The code finally follows up to the Element.dependOnInheritedElement method
@override InheritedWidget dependOnInheritedElement(InheritedElement ancestor, { Object? aspect }) { assert(ancestor != null); _dependencies ??= HashSet<InheritedElement>(); _dependencies!.add(ancestor); //Update in the ancestor.updatedependences method_ Dependencies [dependent], with this as the key ancestor.updateDependencies(this, aspect); return ancestor.widget; } @override T? dependOnInheritedWidgetOfExactType<T extends InheritedWidget>() { assert(_debugCheckStateIsActiveForAncestorLookup()); final InheritedElement? ancestor = _inheritedWidgets == null ? null : _inheritedWidgets![T]; if (ancestor != null) { assert(ancestor is InheritedElement); // The dependOnInheritedElement method is called here return dependOnInheritedElement(ancestor, aspect: aspect) as T; } _hadUnsatisfiedDependencies = true; return null; }
I believe if you have seen it In depth understanding of BuildContext One article or friends who have actually used inherited Widget are certainly familiar with these two methods.
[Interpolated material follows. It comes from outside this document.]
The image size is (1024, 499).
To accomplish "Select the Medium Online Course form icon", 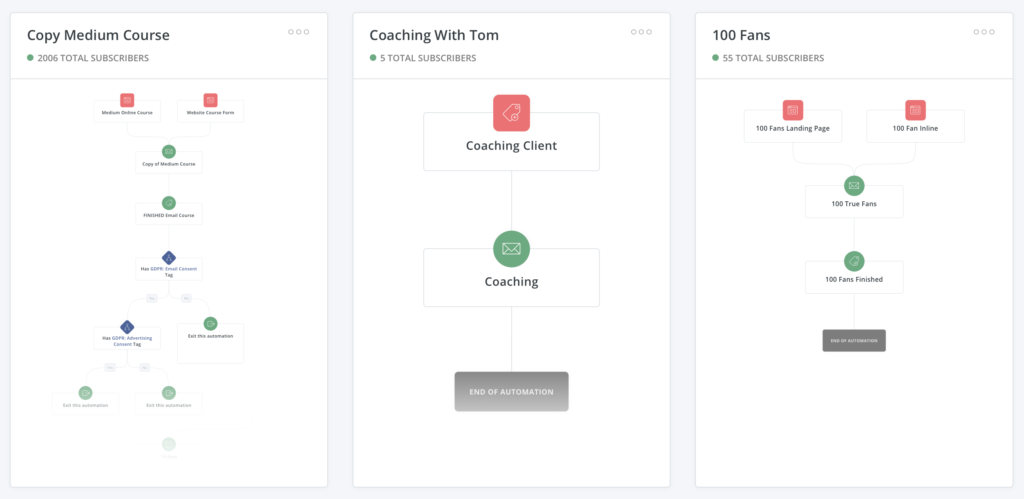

For reading the data shared by the parent Widget, the common convention is to define the static of method in the parent Widget class. In this method, the nearest inheritedwidwidget instance in the parent is obtained and returned through the dependOnInheritedWidgetOfExactType, and it is registered to the_ Dependencies, so that when the InheritedWidget of the parent is updated, it will update itself indirectly through the notifyCLients method.
summary- The parent nodes of the InheritedElement cannot find themselves, that is, the data of the InheritedWidget can only be passed from the parent node to the child node, and vice versa.
- If the parent node of a node has more than one InheritedWidget of the same type, the nearest InheritedWidget of this type is obtained by calling dependOnInheritedWidgetOfExactType.